Debugging coroutine handles: The Microsoft Visual C++ compiler, clang, and gcc

Raymond

How compilers implement coroutines is an implementation detail which is subject to change at any time. Nevertheless, you may be called upon to debug them, so it’s nice to know what you’re looking at.

The C++ language requires that any coroutine be resumable from a coroutine_handle<>, so there needs to be some vtable-like thing so that calling the resume() method on an arbitrary coroutine_handle<> resumes the correct coroutine.

Note: The Microsoft Visual C++ compiler coroutine ABI took a breaking change in version 16.8, so I’ll cover Microsoft Visual C++ coroutines twice, once in C++17 mode and once again in C++20 mode.

In the Microsoft Visual C++ compiler, the C++17-style coroutine handle is a pointer to a structure we shall call a “frame” for expository purposes.

struct coroutine_frame
{
    void (*resume)(coroutine_frame*);
    uint16_t index;
    uint16_t flags;
    promise_type promise;
    parameters...
    locals...
    temporaries...
    other bookkeeping...
};

The index represents the progress of the coroutine through its function body. The flags value is nonzero if the coroutine frame was allocated on the heap.
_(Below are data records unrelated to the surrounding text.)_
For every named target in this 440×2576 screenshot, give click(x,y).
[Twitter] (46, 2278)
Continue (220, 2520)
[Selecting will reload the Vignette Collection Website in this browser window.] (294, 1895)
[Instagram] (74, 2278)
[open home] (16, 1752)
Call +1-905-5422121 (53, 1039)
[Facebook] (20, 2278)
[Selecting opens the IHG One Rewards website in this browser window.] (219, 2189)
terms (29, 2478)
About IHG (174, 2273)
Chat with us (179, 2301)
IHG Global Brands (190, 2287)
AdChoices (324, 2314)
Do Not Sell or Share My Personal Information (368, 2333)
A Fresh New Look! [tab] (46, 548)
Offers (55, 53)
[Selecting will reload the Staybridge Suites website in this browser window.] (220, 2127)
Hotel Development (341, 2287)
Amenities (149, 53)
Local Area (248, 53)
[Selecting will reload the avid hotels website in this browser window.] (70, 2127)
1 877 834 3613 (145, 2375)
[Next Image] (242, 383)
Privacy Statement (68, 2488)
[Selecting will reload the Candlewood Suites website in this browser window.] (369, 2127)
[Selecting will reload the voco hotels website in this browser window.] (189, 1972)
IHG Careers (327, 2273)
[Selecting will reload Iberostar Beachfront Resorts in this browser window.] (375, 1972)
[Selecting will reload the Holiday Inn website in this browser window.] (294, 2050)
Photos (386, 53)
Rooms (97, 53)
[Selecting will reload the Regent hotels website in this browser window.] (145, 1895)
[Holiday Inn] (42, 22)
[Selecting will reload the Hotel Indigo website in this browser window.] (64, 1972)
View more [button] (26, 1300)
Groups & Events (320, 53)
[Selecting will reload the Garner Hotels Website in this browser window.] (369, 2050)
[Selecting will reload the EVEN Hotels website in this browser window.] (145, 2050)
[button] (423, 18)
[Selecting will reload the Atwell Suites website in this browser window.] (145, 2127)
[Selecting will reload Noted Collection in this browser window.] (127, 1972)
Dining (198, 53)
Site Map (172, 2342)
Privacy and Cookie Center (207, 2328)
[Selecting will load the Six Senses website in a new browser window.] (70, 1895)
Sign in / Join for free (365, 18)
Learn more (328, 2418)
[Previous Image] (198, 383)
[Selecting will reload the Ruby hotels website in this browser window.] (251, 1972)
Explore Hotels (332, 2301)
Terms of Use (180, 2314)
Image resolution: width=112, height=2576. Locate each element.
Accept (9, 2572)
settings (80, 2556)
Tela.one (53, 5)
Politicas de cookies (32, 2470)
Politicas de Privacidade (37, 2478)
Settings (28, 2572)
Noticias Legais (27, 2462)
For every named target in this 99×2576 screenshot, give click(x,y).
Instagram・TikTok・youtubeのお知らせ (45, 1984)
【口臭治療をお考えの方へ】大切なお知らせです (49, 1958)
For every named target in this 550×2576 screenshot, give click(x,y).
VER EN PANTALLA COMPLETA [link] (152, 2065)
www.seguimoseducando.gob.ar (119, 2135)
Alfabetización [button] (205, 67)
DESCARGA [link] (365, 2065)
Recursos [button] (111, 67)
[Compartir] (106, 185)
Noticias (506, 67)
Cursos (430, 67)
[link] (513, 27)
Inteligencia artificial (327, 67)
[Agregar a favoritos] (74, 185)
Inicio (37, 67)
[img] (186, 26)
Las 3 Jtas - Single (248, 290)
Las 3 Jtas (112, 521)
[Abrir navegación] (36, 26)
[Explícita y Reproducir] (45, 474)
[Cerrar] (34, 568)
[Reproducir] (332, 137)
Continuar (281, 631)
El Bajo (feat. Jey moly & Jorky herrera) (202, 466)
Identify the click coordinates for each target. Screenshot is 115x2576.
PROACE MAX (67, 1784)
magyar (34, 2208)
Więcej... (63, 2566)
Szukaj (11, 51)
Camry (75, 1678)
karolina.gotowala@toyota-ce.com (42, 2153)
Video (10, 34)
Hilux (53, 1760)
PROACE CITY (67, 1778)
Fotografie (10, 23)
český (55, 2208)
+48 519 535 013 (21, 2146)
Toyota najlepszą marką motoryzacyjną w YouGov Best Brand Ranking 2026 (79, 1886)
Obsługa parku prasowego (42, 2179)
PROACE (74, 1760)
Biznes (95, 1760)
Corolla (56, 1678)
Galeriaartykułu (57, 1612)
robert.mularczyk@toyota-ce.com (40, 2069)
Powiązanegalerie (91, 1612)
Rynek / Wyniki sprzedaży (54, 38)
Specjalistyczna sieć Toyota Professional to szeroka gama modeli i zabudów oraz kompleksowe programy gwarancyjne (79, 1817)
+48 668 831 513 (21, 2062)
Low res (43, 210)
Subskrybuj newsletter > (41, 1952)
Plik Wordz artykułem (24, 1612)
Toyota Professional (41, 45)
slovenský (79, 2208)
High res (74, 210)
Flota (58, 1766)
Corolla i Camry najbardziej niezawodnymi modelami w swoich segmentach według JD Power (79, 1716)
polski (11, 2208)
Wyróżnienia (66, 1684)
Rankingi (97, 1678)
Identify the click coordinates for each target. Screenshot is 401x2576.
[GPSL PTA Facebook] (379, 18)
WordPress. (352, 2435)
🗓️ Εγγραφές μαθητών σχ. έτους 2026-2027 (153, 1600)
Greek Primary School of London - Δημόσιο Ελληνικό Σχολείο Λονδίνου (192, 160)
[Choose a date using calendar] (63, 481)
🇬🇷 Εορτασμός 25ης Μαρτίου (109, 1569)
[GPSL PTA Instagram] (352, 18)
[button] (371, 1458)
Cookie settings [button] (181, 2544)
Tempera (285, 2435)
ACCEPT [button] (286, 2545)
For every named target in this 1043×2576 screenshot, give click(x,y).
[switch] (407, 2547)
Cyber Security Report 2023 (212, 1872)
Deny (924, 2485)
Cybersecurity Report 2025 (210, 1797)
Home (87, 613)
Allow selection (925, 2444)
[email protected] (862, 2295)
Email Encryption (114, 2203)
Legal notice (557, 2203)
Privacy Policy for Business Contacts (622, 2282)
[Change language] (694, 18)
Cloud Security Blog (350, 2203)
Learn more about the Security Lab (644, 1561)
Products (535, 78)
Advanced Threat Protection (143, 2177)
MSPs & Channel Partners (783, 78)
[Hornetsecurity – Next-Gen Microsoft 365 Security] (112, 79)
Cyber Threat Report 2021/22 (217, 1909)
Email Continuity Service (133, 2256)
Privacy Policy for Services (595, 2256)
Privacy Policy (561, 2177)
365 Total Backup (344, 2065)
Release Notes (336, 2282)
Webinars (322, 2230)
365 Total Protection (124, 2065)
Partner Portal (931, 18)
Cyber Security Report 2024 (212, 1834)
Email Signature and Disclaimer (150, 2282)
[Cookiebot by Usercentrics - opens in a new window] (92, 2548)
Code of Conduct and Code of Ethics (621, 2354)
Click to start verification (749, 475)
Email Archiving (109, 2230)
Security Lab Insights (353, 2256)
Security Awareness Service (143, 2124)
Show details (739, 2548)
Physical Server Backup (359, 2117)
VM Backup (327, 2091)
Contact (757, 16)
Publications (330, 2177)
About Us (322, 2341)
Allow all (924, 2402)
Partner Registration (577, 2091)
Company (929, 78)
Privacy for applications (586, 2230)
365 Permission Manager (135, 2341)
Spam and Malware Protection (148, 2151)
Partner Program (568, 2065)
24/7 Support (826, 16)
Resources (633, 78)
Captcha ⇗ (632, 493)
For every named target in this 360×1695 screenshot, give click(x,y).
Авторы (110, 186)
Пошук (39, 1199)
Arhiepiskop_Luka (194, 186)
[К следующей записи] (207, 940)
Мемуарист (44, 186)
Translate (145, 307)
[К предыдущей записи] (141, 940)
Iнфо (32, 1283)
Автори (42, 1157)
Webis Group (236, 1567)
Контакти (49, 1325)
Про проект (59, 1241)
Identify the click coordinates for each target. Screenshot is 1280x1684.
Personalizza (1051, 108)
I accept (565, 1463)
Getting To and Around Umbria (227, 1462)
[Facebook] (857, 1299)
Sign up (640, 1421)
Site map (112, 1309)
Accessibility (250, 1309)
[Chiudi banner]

Constructing a coroutine frame consists of the following steps:

  • Allocate memory for the frame, usually from the heap.
  • Initialize the resume member to point to a custom function specific to the coroutine.
  • Initialize the index to 2.
  • Initialize the flags to 1 if the frame was allocated on the heap; otherwise initialize it to zero.

The index is initialized to 2 because the state of a suspended coroutine is always recorded as a nonzero even number.

  • Nonzero: I’m guessing that zero is kept as a permanently invalid state to aid in debugging.
  • Even: We’ll see why later.

When a coroutine suspends, its index is updated to remember where the coroutine needs to resume. The coroutine states appear to be numbered in the order in which they appear in the function, so the initial state of the coroutine is 2, the first suspension point is 4, the next one is 6, and so on.¹ Some of the suspension points can get optimized out, say, because the compiler can prove that await_ready always returns true.

To resume a suspended coroutine, call the resume function with a pointer to the coroutine frame. Each coroutine gets a custom resume function which uses the index as an index into a jump table to dispatch to the appropriate point in the coroutine where execution should resume.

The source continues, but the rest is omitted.